### SUPPLIED INFORMATION
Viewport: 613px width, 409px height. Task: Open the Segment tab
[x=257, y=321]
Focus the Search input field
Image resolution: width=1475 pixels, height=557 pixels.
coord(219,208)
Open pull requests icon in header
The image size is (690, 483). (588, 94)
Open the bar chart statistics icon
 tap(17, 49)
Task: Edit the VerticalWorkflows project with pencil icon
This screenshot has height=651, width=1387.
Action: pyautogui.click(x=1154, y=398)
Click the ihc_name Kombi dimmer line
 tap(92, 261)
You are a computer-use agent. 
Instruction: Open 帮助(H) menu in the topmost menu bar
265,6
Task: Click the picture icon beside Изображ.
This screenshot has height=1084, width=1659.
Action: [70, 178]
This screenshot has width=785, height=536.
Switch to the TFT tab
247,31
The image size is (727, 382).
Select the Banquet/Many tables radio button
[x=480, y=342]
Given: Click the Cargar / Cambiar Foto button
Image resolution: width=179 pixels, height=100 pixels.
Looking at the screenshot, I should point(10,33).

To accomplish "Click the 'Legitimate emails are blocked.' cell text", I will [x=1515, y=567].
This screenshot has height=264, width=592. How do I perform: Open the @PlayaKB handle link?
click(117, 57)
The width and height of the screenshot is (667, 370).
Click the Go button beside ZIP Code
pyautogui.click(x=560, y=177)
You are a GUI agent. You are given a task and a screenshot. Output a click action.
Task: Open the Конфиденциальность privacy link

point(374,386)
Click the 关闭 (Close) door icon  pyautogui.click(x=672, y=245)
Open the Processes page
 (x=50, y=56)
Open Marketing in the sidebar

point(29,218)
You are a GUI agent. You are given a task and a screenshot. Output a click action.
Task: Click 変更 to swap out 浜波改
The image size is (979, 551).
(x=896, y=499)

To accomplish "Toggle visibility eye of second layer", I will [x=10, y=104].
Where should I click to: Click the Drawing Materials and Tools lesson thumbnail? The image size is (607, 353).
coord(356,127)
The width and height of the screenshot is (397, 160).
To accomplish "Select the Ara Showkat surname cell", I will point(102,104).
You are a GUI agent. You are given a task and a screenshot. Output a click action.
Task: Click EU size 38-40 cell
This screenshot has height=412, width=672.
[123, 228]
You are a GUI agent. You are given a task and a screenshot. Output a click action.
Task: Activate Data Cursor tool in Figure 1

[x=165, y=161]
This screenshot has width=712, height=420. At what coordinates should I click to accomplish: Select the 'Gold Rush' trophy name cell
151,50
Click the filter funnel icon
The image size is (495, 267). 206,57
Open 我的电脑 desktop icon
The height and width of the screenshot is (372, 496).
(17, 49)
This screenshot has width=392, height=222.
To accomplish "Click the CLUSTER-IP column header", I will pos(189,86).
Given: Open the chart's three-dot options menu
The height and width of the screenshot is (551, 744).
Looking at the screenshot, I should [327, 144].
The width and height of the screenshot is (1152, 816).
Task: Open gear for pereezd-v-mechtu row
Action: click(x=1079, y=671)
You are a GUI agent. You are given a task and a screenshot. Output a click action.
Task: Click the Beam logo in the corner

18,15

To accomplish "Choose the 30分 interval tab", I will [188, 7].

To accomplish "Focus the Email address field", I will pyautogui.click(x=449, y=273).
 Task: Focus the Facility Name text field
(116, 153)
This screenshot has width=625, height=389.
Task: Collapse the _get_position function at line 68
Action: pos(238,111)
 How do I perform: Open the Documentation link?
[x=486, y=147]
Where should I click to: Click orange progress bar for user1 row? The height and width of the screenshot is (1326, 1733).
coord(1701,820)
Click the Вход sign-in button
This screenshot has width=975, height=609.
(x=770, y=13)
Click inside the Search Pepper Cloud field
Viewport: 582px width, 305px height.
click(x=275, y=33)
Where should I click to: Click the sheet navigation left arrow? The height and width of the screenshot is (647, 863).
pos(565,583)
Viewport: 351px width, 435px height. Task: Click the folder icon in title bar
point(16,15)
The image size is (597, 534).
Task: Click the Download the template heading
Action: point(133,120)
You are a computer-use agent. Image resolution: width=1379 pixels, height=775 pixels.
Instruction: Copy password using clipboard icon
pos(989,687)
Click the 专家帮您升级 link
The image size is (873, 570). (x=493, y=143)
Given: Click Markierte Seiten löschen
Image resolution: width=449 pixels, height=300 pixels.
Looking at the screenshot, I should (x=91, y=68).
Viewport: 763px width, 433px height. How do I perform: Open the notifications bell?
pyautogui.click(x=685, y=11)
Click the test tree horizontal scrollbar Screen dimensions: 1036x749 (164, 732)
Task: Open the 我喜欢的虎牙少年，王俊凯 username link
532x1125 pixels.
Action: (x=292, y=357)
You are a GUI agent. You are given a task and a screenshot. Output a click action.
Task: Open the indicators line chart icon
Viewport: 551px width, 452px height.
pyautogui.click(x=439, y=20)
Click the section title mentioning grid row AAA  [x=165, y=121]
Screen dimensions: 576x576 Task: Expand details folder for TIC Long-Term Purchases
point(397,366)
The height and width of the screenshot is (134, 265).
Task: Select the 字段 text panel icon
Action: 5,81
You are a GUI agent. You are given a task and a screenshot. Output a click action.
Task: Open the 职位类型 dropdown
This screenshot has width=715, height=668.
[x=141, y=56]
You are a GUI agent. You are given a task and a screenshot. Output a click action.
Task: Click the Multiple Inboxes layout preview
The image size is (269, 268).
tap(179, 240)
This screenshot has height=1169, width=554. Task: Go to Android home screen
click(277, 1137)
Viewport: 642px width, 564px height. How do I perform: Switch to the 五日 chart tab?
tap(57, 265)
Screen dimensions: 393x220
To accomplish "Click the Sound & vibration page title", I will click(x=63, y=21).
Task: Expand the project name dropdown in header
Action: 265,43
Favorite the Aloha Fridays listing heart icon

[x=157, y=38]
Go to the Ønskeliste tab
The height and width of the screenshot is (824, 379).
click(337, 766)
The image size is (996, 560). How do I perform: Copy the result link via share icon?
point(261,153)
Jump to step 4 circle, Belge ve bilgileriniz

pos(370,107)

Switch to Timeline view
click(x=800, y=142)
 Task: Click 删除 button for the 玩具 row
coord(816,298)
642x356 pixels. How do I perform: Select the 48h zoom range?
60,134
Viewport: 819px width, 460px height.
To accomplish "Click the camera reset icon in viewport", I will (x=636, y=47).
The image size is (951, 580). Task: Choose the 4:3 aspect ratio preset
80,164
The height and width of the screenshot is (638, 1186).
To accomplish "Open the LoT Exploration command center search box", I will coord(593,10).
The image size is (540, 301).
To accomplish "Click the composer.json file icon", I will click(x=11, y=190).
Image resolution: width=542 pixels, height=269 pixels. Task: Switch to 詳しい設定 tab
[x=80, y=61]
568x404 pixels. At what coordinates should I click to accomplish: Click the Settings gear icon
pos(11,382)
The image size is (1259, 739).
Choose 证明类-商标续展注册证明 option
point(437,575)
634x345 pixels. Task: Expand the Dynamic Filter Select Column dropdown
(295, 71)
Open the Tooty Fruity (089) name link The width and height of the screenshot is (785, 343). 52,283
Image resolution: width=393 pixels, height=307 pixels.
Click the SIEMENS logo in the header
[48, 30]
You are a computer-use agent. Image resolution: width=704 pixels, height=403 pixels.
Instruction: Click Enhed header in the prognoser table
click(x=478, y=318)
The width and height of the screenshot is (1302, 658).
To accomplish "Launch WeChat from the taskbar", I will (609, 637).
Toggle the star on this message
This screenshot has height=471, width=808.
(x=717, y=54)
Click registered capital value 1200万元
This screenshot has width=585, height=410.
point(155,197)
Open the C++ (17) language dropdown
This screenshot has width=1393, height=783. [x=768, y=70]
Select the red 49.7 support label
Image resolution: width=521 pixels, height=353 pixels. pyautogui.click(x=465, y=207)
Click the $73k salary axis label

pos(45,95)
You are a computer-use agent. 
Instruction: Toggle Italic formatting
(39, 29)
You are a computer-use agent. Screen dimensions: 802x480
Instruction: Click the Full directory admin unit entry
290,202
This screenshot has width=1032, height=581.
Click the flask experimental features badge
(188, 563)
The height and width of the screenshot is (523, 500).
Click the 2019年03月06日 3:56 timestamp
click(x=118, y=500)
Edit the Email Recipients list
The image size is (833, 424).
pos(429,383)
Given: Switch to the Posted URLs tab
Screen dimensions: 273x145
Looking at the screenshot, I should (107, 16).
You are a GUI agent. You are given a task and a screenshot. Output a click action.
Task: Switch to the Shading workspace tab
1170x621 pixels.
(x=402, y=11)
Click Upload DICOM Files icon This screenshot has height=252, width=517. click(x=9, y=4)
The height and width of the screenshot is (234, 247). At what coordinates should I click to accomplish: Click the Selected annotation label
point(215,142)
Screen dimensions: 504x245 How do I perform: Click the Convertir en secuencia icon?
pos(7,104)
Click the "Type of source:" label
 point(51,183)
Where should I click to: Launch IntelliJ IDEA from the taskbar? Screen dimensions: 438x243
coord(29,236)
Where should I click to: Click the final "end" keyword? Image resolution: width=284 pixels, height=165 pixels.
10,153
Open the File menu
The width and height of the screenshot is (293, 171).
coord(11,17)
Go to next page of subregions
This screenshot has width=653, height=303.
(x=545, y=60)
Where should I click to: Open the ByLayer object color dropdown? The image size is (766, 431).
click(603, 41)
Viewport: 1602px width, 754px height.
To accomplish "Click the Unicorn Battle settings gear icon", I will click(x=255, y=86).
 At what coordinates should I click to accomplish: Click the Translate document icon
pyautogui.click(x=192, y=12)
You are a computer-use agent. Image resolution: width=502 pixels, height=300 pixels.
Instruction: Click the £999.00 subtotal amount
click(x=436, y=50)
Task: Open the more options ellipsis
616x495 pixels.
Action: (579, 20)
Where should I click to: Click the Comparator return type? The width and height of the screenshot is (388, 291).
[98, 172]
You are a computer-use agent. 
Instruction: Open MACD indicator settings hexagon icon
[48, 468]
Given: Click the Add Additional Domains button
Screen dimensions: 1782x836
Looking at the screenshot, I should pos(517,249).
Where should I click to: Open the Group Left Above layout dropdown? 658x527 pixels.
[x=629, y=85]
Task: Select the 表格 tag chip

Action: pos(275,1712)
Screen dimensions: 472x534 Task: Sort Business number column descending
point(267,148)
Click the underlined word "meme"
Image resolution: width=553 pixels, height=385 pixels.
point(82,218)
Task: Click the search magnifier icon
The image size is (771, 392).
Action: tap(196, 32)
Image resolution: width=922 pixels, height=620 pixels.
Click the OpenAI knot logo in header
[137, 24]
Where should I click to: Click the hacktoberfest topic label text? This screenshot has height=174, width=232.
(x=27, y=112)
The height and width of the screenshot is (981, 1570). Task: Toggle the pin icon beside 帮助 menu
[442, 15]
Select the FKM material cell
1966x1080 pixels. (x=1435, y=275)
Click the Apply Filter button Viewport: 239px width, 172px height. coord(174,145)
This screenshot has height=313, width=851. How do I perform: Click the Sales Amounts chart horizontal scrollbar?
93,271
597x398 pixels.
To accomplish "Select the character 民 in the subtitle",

### EXERCISE DETAILS
Write out the rows starting with the line that contains "Screen dimensions: 576x576" and going on through the line that contains "[x=141, y=56]", reproducing each line precisely and omitting everything before and after them.

### THE REPLY
Screen dimensions: 576x576 Task: Expand details folder for TIC Long-Term Purchases
point(397,366)
The height and width of the screenshot is (134, 265).
Task: Select the 字段 text panel icon
Action: 5,81
You are a GUI agent. You are given a task and a screenshot. Output a click action.
Task: Open the 职位类型 dropdown
This screenshot has width=715, height=668.
[x=141, y=56]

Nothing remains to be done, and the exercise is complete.